若き公爵の子を授かった夫人は、愛する夫のために逃げ出した。 一方公爵様は、妻死亡説が流れようとも諦めません!
 カレンが戻ってくるまで結婚しないと言っていたサラも、今もデュライト公爵家で働いている。
 カレンの侍女であるため、ショーンとも関わることが多い。
 だからサラは、今までジョンズワートに代わって二人を守っていたチェストリーが、あまりショーンに近づかないことも知っていた。

「いいの? 父親代わりだったんでしょう?」
「いいんだよ、これで」
「……旦那様のため?」

 ジョンズワートは今、ショーンの父親になろうと努力している。
 休憩時間のほとんどを、ショーンと過ごすことに費やすぐらいだ。
 そこにチェストリーが現れたら、ショーンは「父」の方へ行ってしまう。
 チェストリーが今まで通りにショーンに接していたら、彼の父親はチェストリーのままだろう。
 父親の役割を、自分からジョンズワートに移すため、ショーンに近づきすぎないようにしているのだ。
 けれど急にいなくなれば、「父親」を失ったショーンは不安になるだろう。
 だから近づきすぎず、離れすぎず。
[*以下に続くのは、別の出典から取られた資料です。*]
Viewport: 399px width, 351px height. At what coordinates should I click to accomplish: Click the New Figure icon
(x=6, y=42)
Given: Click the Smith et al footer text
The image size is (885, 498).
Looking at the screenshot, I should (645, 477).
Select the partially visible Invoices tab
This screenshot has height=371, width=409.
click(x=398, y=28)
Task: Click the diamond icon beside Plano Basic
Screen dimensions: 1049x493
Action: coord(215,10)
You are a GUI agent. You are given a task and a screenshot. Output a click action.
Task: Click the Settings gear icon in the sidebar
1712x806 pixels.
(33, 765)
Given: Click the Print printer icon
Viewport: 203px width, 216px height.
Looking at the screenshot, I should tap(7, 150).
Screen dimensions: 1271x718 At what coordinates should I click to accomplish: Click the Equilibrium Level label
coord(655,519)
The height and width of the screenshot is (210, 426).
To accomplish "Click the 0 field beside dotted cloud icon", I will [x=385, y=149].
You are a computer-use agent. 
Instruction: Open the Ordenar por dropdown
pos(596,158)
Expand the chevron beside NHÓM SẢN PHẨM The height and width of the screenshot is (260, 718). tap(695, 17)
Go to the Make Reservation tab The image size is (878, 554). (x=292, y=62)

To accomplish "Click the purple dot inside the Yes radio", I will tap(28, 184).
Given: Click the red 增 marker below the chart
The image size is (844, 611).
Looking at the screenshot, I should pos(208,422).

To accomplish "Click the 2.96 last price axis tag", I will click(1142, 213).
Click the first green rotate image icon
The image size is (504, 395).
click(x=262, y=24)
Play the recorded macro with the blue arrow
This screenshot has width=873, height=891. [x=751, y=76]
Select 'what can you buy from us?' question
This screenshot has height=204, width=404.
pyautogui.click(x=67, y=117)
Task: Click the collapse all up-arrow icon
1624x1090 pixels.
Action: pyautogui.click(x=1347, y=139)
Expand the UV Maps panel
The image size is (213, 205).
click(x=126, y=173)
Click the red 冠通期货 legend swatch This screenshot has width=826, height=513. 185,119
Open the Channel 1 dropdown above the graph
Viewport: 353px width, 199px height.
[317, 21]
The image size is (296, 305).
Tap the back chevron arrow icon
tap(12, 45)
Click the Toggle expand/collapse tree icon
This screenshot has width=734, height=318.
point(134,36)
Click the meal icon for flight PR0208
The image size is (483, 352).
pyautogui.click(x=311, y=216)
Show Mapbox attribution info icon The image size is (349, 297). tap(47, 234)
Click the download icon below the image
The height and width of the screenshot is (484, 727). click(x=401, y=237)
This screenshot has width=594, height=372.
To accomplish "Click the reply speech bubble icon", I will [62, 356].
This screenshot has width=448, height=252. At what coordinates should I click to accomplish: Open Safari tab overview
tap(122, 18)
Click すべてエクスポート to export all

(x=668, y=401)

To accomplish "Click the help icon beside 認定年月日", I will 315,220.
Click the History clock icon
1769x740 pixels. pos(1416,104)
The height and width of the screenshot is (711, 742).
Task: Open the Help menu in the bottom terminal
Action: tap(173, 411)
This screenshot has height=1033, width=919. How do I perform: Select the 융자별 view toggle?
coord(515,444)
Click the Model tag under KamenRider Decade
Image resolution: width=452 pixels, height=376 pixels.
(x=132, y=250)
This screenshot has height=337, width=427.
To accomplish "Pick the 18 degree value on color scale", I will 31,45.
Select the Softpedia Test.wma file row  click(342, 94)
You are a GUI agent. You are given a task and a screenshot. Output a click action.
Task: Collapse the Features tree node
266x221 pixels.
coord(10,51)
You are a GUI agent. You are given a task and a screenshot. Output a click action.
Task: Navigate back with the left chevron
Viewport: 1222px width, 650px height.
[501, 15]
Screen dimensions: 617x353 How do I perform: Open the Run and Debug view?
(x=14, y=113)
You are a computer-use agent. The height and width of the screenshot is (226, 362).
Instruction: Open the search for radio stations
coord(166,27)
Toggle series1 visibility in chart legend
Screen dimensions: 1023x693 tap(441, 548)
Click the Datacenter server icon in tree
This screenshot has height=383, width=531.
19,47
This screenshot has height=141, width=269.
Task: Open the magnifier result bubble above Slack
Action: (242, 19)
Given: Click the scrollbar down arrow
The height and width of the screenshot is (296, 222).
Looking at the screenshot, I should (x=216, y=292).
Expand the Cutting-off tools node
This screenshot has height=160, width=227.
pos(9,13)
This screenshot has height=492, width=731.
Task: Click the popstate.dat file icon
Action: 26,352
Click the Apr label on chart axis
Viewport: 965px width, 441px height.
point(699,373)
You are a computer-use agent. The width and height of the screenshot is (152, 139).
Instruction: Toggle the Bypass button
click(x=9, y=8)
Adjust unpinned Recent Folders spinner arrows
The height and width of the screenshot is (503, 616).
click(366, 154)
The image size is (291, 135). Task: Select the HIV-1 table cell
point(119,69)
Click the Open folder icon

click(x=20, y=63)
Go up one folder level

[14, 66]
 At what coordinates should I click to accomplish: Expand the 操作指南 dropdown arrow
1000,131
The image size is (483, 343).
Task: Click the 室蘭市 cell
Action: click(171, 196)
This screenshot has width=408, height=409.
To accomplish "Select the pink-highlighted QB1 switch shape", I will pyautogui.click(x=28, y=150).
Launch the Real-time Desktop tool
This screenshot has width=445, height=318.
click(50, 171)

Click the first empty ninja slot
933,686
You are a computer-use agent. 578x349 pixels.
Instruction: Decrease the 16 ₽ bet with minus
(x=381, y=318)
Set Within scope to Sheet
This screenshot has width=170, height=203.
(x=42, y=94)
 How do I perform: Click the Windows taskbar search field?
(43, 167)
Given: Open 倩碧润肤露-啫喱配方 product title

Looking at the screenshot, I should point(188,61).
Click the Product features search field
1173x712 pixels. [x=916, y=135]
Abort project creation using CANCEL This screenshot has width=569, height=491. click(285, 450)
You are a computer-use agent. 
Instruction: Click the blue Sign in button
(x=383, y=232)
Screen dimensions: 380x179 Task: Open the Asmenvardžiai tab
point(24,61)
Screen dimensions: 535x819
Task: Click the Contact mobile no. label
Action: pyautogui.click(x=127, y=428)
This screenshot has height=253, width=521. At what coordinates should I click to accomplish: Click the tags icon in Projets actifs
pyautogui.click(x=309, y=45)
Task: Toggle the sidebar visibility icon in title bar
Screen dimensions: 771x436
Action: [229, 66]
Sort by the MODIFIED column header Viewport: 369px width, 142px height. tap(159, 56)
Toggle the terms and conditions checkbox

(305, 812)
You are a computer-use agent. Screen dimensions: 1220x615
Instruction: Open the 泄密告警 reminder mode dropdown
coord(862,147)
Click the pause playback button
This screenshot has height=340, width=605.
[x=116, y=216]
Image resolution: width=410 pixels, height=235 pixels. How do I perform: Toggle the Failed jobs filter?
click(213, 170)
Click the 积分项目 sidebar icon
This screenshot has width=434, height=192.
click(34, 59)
そんな距離を保つため、チェストリーは今もデュライト邸にいた。
 幸い、元から仕事で家をあけていることも多かったから。
 仕事だと言えば、チェストリーが近くにいなくても、ショーンは納得した。
 サラもそういったことがわかっているから、ジョンズワートのためか、と聞いたのだが。

「……お嬢と、ご子息のためだよ」

 チェストリーは、そう答えた。
 ジョンズワートではなく、カレンとショーンのためだと。